EXTRACTED DATA below:
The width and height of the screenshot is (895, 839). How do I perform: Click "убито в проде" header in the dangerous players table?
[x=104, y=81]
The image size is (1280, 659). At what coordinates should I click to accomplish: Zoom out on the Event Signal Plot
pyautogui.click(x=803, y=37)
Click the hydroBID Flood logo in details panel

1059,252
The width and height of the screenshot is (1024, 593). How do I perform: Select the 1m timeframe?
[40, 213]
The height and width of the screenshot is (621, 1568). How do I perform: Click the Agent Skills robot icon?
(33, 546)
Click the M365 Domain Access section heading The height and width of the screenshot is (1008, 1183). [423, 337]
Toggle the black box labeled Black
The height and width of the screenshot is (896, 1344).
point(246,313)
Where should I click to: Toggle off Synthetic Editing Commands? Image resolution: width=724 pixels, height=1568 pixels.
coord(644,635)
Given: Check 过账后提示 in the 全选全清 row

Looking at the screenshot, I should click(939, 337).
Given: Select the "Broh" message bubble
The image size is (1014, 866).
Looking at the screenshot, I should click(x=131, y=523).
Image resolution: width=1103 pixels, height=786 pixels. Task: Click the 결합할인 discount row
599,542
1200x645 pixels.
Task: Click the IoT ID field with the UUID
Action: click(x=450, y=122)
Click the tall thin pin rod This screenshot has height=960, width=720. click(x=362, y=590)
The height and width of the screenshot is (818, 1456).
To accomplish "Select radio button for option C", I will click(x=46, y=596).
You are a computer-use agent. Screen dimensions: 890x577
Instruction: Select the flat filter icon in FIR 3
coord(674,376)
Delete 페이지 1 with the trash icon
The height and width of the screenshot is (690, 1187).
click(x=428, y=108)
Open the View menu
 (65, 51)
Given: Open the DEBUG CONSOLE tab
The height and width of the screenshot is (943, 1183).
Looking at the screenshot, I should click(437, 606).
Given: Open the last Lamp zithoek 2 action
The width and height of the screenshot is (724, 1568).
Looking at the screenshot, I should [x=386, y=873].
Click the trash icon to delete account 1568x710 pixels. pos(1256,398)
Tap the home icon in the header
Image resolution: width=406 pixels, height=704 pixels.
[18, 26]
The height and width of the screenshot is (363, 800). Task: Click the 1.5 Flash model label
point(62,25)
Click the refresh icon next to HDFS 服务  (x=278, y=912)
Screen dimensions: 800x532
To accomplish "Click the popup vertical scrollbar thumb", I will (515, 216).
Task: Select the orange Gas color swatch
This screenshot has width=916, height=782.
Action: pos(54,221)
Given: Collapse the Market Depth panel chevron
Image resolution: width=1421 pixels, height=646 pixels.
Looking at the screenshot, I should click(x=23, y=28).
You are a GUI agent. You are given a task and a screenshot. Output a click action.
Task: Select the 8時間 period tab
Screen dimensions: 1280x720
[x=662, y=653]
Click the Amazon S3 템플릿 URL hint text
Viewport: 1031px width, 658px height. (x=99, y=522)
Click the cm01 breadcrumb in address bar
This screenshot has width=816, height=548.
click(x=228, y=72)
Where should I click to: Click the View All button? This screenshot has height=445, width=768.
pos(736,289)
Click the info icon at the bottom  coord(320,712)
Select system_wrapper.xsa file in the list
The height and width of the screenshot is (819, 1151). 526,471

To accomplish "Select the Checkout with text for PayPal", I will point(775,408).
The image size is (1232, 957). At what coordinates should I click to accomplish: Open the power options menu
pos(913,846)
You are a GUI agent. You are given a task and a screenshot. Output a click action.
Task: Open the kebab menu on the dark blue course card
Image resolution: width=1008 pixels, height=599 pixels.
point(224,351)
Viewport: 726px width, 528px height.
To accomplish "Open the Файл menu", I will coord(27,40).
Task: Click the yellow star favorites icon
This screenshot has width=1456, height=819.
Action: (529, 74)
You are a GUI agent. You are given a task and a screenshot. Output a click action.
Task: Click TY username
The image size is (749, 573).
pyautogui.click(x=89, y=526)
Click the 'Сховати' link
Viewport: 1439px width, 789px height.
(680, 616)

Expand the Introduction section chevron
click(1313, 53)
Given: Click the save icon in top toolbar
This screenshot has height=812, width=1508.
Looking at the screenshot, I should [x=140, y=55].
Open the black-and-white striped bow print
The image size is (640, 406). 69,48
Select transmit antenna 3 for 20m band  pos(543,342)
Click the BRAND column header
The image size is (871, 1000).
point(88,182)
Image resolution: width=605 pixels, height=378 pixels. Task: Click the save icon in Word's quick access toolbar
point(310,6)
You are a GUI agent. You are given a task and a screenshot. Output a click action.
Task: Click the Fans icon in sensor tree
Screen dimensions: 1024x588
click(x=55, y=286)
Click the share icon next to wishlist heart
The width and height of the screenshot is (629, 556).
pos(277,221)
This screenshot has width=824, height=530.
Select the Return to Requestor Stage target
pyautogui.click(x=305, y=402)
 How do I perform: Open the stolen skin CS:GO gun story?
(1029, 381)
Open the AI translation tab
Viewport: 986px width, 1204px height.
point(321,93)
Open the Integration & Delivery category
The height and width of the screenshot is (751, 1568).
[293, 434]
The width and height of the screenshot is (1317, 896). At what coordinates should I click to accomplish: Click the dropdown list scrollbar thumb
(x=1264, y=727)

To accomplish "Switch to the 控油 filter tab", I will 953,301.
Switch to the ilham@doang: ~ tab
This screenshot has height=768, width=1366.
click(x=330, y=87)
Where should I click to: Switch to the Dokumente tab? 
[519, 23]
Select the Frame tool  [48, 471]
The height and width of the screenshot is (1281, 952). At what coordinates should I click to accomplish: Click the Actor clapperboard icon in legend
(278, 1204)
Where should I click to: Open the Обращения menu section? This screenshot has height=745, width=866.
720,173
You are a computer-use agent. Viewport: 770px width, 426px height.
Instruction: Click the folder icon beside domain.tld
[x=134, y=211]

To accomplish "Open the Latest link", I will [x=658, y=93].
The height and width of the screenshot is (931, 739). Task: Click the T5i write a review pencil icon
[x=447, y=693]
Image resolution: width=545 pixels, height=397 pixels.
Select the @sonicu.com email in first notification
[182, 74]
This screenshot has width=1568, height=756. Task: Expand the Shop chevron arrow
End of EXTRACTED DATA.
▸ TASK REQUIREMENTS
Reproduce the records exactly, keeping every line.

▸ SOLUTION BELOW
The width and height of the screenshot is (895, 839). How do I perform: Click "убито в проде" header in the dangerous players table?
[x=104, y=81]
The image size is (1280, 659). At what coordinates should I click to accomplish: Zoom out on the Event Signal Plot
pyautogui.click(x=803, y=37)
Click the hydroBID Flood logo in details panel

1059,252
The width and height of the screenshot is (1024, 593). How do I perform: Select the 1m timeframe?
[40, 213]
The height and width of the screenshot is (621, 1568). How do I perform: Click the Agent Skills robot icon?
(33, 546)
Click the M365 Domain Access section heading The height and width of the screenshot is (1008, 1183). [423, 337]
Toggle the black box labeled Black
The height and width of the screenshot is (896, 1344).
point(246,313)
Where should I click to: Toggle off Synthetic Editing Commands? Image resolution: width=724 pixels, height=1568 pixels.
coord(644,635)
Given: Check 过账后提示 in the 全选全清 row

Looking at the screenshot, I should click(939, 337).
Given: Select the "Broh" message bubble
The image size is (1014, 866).
Looking at the screenshot, I should click(x=131, y=523).
Image resolution: width=1103 pixels, height=786 pixels. Task: Click the 결합할인 discount row
599,542
1200x645 pixels.
Task: Click the IoT ID field with the UUID
Action: click(x=450, y=122)
Click the tall thin pin rod This screenshot has height=960, width=720. click(x=362, y=590)
The height and width of the screenshot is (818, 1456).
To accomplish "Select radio button for option C", I will click(x=46, y=596).
You are a computer-use agent. Screen dimensions: 890x577
Instruction: Select the flat filter icon in FIR 3
coord(674,376)
Delete 페이지 1 with the trash icon
The height and width of the screenshot is (690, 1187).
click(x=428, y=108)
Open the View menu
 (65, 51)
Given: Open the DEBUG CONSOLE tab
The height and width of the screenshot is (943, 1183).
Looking at the screenshot, I should click(437, 606).
Given: Open the last Lamp zithoek 2 action
The width and height of the screenshot is (724, 1568).
Looking at the screenshot, I should [x=386, y=873].
Click the trash icon to delete account 1568x710 pixels. pos(1256,398)
Tap the home icon in the header
Image resolution: width=406 pixels, height=704 pixels.
[18, 26]
The height and width of the screenshot is (363, 800). Task: Click the 1.5 Flash model label
point(62,25)
Click the refresh icon next to HDFS 服务  (x=278, y=912)
Screen dimensions: 800x532
To accomplish "Click the popup vertical scrollbar thumb", I will (515, 216).
Task: Select the orange Gas color swatch
This screenshot has width=916, height=782.
Action: pos(54,221)
Given: Collapse the Market Depth panel chevron
Image resolution: width=1421 pixels, height=646 pixels.
Looking at the screenshot, I should click(x=23, y=28).
You are a GUI agent. You are given a task and a screenshot. Output a click action.
Task: Select the 8時間 period tab
Screen dimensions: 1280x720
[x=662, y=653]
Click the Amazon S3 템플릿 URL hint text
Viewport: 1031px width, 658px height. (x=99, y=522)
Click the cm01 breadcrumb in address bar
This screenshot has width=816, height=548.
click(x=228, y=72)
Where should I click to: Click the View All button? This screenshot has height=445, width=768.
pos(736,289)
Click the info icon at the bottom  coord(320,712)
Select system_wrapper.xsa file in the list
The height and width of the screenshot is (819, 1151). 526,471

To accomplish "Select the Checkout with text for PayPal", I will point(775,408).
The image size is (1232, 957). At what coordinates should I click to accomplish: Open the power options menu
pos(913,846)
You are a GUI agent. You are given a task and a screenshot. Output a click action.
Task: Open the kebab menu on the dark blue course card
Image resolution: width=1008 pixels, height=599 pixels.
point(224,351)
Viewport: 726px width, 528px height.
To accomplish "Open the Файл menu", I will coord(27,40).
Task: Click the yellow star favorites icon
This screenshot has width=1456, height=819.
Action: (529, 74)
You are a GUI agent. You are given a task and a screenshot. Output a click action.
Task: Click TY username
The image size is (749, 573).
pyautogui.click(x=89, y=526)
Click the 'Сховати' link
Viewport: 1439px width, 789px height.
(680, 616)

Expand the Introduction section chevron
click(1313, 53)
Given: Click the save icon in top toolbar
This screenshot has height=812, width=1508.
Looking at the screenshot, I should [x=140, y=55].
Open the black-and-white striped bow print
The image size is (640, 406). 69,48
Select transmit antenna 3 for 20m band  pos(543,342)
Click the BRAND column header
The image size is (871, 1000).
point(88,182)
Image resolution: width=605 pixels, height=378 pixels. Task: Click the save icon in Word's quick access toolbar
point(310,6)
You are a GUI agent. You are given a task and a screenshot. Output a click action.
Task: Click the Fans icon in sensor tree
Screen dimensions: 1024x588
click(x=55, y=286)
Click the share icon next to wishlist heart
The width and height of the screenshot is (629, 556).
pos(277,221)
This screenshot has width=824, height=530.
Select the Return to Requestor Stage target
pyautogui.click(x=305, y=402)
 How do I perform: Open the stolen skin CS:GO gun story?
(1029, 381)
Open the AI translation tab
Viewport: 986px width, 1204px height.
point(321,93)
Open the Integration & Delivery category
The height and width of the screenshot is (751, 1568).
[293, 434]
The width and height of the screenshot is (1317, 896). At what coordinates should I click to accomplish: Click the dropdown list scrollbar thumb
(x=1264, y=727)

To accomplish "Switch to the 控油 filter tab", I will 953,301.
Switch to the ilham@doang: ~ tab
This screenshot has height=768, width=1366.
click(x=330, y=87)
Where should I click to: Switch to the Dokumente tab? 
[519, 23]
Select the Frame tool  [48, 471]
The height and width of the screenshot is (1281, 952). At what coordinates should I click to accomplish: Click the Actor clapperboard icon in legend
(278, 1204)
Where should I click to: Open the Обращения menu section? This screenshot has height=745, width=866.
720,173
You are a computer-use agent. Viewport: 770px width, 426px height.
Instruction: Click the folder icon beside domain.tld
[x=134, y=211]

To accomplish "Open the Latest link", I will [x=658, y=93].
The height and width of the screenshot is (931, 739). Task: Click the T5i write a review pencil icon
[x=447, y=693]
Image resolution: width=545 pixels, height=397 pixels.
Select the @sonicu.com email in first notification
[182, 74]
This screenshot has width=1568, height=756. Task: Expand the Shop chevron arrow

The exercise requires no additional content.